When asked about the success of the team this season, Baker used the same adjective Stoller had: “fantastic.” “For one, we’ve had two members (Cyrus and me) qualify to debate at Nationals, and three of us (Cyrus, Matthew Tilghman ’09, and I) break at title tournaments. That has done wonders for our team’s reputation, both nationally and internationally,” Baker said.
Both Stoller and Baker attributed their team’s success this year to a new, mean, lean practice regime.

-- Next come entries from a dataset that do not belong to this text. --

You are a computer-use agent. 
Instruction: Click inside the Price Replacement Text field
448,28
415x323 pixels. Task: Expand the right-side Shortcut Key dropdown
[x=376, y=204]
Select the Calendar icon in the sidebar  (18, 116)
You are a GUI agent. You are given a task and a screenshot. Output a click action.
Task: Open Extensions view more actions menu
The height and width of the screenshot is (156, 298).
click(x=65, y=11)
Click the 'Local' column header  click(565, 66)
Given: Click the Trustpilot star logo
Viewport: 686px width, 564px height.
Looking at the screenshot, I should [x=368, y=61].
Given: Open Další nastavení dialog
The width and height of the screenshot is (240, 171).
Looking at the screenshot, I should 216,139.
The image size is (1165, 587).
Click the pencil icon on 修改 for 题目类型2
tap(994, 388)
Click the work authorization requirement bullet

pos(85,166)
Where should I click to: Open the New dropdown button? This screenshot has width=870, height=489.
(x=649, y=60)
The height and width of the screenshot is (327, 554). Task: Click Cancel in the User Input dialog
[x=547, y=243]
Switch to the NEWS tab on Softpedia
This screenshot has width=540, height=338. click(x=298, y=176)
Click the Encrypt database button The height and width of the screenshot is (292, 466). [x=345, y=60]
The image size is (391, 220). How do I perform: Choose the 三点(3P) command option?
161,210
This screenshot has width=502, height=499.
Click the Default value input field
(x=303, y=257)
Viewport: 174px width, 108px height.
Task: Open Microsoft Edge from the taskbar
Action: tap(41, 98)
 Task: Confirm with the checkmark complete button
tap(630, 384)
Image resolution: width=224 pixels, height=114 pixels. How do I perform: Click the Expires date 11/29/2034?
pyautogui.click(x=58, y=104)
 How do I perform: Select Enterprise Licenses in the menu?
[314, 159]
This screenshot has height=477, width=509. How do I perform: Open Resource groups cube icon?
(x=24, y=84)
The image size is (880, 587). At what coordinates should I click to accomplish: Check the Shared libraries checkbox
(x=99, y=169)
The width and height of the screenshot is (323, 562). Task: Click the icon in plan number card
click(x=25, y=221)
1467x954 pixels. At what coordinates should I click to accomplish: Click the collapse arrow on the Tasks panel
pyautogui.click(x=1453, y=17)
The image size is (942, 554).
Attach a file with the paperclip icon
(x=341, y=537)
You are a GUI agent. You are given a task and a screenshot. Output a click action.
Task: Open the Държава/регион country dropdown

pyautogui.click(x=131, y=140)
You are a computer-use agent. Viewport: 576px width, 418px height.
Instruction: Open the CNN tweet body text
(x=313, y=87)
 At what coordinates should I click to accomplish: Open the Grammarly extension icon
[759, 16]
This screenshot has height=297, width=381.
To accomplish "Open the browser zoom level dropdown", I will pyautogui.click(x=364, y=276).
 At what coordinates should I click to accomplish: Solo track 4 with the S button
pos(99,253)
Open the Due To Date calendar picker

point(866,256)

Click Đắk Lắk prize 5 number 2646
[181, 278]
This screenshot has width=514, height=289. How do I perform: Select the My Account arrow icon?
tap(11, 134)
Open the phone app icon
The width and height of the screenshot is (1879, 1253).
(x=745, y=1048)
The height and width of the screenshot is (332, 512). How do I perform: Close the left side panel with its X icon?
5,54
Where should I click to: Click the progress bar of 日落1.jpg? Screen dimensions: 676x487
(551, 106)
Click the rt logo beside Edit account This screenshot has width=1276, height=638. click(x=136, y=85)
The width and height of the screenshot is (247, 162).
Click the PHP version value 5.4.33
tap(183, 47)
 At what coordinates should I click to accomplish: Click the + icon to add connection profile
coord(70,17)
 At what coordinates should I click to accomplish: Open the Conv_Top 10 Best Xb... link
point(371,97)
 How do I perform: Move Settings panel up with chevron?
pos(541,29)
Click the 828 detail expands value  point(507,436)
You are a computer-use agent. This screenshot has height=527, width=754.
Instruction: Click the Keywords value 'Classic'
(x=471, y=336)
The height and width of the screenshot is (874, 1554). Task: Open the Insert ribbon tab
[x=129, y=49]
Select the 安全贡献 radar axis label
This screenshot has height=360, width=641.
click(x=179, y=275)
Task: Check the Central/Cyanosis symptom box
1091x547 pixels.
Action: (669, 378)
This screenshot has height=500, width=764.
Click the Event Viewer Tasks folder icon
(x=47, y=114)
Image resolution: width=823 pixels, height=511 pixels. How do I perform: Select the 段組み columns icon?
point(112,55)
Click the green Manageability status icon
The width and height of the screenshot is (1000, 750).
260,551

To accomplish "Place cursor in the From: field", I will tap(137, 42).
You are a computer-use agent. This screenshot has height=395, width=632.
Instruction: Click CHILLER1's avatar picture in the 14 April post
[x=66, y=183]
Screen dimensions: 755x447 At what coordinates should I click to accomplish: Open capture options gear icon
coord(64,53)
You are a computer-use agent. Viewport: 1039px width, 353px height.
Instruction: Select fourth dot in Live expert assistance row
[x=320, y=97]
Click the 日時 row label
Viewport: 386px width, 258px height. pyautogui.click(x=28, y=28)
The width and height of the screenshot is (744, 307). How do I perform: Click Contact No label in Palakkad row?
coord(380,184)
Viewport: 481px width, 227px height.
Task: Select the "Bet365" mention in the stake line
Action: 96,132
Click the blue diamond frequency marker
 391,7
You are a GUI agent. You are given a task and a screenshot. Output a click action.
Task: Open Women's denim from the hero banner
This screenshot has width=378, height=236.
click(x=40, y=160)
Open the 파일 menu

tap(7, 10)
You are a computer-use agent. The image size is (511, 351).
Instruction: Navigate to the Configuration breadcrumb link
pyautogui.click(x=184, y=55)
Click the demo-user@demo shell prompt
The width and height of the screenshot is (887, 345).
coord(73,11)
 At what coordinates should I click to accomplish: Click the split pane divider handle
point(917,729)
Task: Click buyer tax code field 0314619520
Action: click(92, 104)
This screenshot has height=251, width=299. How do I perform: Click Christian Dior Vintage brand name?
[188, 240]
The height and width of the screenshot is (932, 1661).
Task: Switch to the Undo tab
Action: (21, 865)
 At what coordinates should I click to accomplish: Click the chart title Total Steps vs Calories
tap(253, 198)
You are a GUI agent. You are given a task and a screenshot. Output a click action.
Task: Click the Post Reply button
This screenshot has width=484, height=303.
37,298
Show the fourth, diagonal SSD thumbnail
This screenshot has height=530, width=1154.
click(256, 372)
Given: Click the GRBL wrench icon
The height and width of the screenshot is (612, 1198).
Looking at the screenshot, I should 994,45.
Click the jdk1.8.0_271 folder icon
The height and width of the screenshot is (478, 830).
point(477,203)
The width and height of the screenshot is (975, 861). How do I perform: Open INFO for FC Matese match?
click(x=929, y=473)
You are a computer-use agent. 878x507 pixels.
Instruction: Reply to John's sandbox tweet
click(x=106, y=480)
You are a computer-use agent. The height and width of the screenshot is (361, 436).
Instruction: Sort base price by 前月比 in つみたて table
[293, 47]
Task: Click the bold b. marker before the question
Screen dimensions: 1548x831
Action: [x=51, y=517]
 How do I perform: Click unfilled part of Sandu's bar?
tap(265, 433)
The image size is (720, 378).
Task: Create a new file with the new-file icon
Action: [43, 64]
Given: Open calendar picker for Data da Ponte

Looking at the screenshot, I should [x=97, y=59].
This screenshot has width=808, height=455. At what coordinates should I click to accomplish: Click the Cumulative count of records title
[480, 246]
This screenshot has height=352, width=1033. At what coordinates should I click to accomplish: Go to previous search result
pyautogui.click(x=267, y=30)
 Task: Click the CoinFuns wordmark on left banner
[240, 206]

While Baker says that Peaslee’s meetings used to be more about social entertainment, this year they have had a demanding practice schedule: “We do creative exercises on Mondays, British Parliamentary practice rounds on Wednesdays, and regular American Parliamentary practice rounds on Thursday to prepare for the upcoming weekend’s tournament.” It’s not just a question of quantity, but of quality, too. “We’ve tried to really simulate what it’s like at a tournament on a regular basis, so we’ll have practice rounds for each style so that people can really get used to it and feel comfortable,” Stoller reports.
The strong freshmen showing this season was also mentioned by Stoller and Baker as part of what has made this season so successful. Linnet Davis-Stermitz ’12, is one of those freshmen, and won third place novice team with her partner Kyle Crawford ’12 at the North American Championships at Amherst College in January. According to Davis-Stermitz, it would hardly be fair to say that all the fun of Peaslee has disappeared with the advent of a renewed work ethic. She mentions the “organization’s fundamental camaraderie—meetings are helpful and interesting, but also a lot of fun.” When asked about favorite memories from the season, Davis-Stermitz talked about “traipsing around Greenwich Village, Peaslee van sing-a-longs, and impromptu Boggle and Text Twist tournaments”, but also went on at great length about a favorite round of hers that debated legalizing cosmetic amputation, hinting at the combination of fun sociality and serious intellectual challenge that characterizes the team and its members.
Peaslee’s successful season is not yet over, with the U.S. British Parliamentary Debate Championships in April. Also in April, Peaslee will be hosting a debate at Swarthmore. With 80 teams and over 300 debaters expected, Stoller is hoping that other members of the Swarthmore community will take advantage of the opportunity to be part of the 8th club in the nation and volunteer as judges!